Author lays out context for Ukraine invasion, at Bush Center

Author Bill Browder
Author Bill Browder Photo credit Getty Images

At the George W. Bush Presidential Center at SMU this week, an author answered questions about Russia's invasion of Ukraine. The former president attended the lecture as part of the center's "NexPoint" lecture series.

Author Bill Browder is also chief executive of Hermitage Capital Management. His offices in Moscow were raided in 2007, and Browder was deported.

"A bunch of police officers, tax officials and organized criminals seized documents from my office. They used these documents to illegally refund $230 million. This wasn't my money. It was Russian government money," he said.

Browder said an associate, Sergei Magnitsky, figured out what had happened. At the time, Browder said he thought Putin was a "nationalist and a patriot" who would not tolerate corruption against the Russian government. Instead, he says officers arrested Magnitsky, who was later killed.

"We sat back and waited for the good guys to get the bad guys," he said. "It turns out, in Putin's Russia, there are no good guys."

Since then, Browder said 35 countries, including the United States, have introduced laws to punish Russian human rights violations.

Browder has now released the book, Freezing Order: A True Story of Money Laundering, Murder, and Surviving Vladimir Putin's Wrath. He answered questions from Ken Hersch, chief executive of the Bush Presidential Center.

Asked why Putin might have invaded Ukraine, Browder said Putin uses war to distract Russian people from $1 trillion Putin and oligarchs have diverted from infrastructure, schools and hospitals.

"Remember that movie, Wag the Dog? That's what this is all about," Browder said. "He wanted a foreign enemy to take pressure off himself. In a certain way, it's worked the way he wanted it to. He has a very high approval rating, and it's a genuine approval rating. People rally around the flag. People root for the home team."

Browder also said, after having spent 12 years in a personal conflict with Putin, he has learned Putin will not accept failure.

"He can fail in all sorts of ways, and he just doubles down, triples down, quadruples down," Browder said. "I expect he will escalate this conflict in a major, major way. I believe he's far from being counted out."

Browder said he suspects the most likely outcome is "continued war." He says the best option for the United States and international community to get Putin out of power would be to pour more resources into helping Ukraine win the war instead of only holding Russia off in a prolonged conflict.

"Ukrainians have morale on their side, they have the right on their side, they have the support of the international community on their side," he said. "Putin's turning toward Iran and North Korea."

Browder said support from oligarchs may start to wane if they find "pressure points" in the system.

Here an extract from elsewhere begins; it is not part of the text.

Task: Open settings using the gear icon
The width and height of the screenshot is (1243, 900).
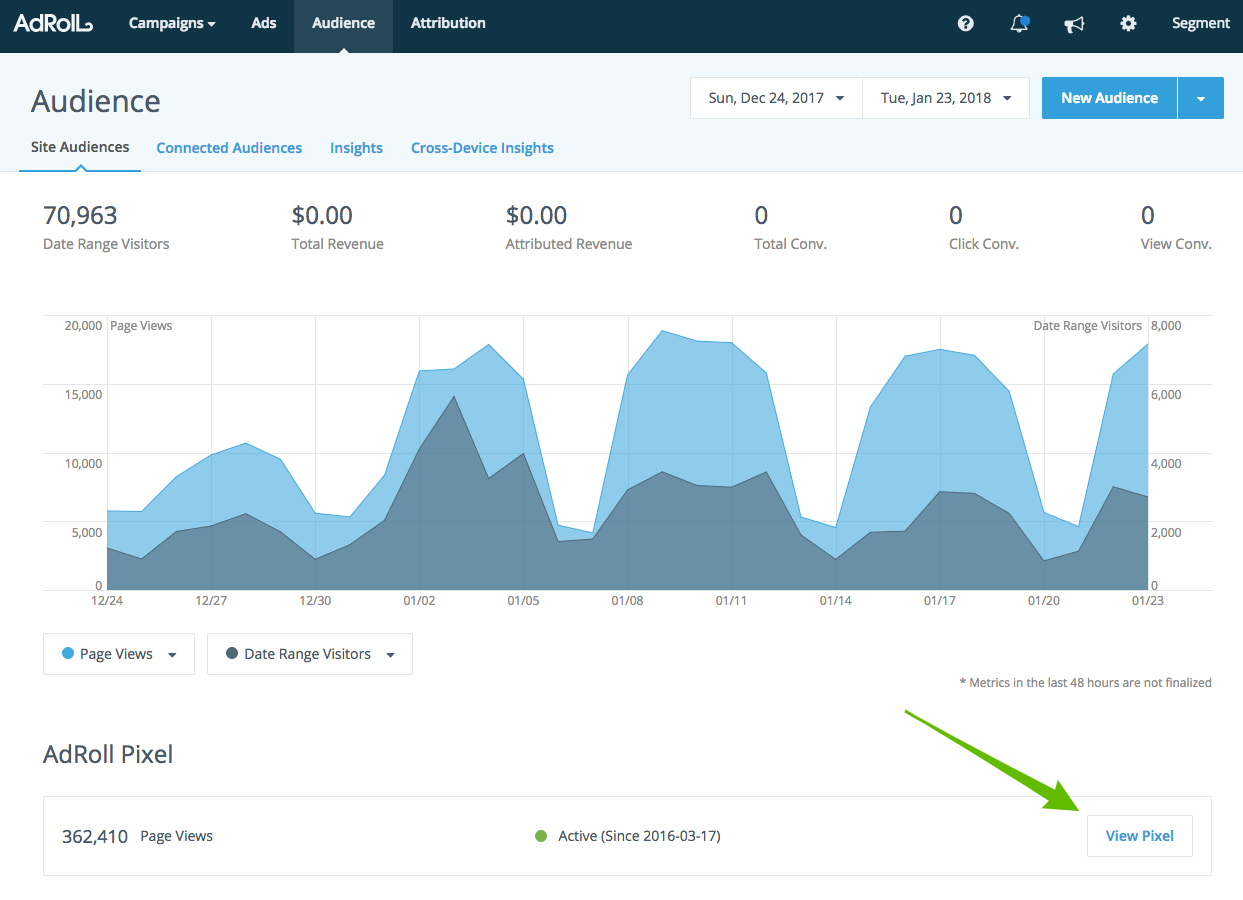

"It's the old saying, I think it really came into fashion in the Arab Spring in 2011: These regimes seem stable until they're not," he said. "You never quite know what the tipping point is in some of these countries."

David Kramer, the Bradford M. Freeman Managing Director of Global Policy at the Bush Institute, also spoke during the event, saying the U.S. should not have recognized Russia's annexation of Crimea in 2014. He says defeating Russia in Ukraine "would be a huge blow to Putin, to authoritarianism."

"You've got to remember China is watching what happens here," he said. "How we respond to Russia's invasion of Ukraine will have enormous bearing on whether China might decide to invade Taiwan."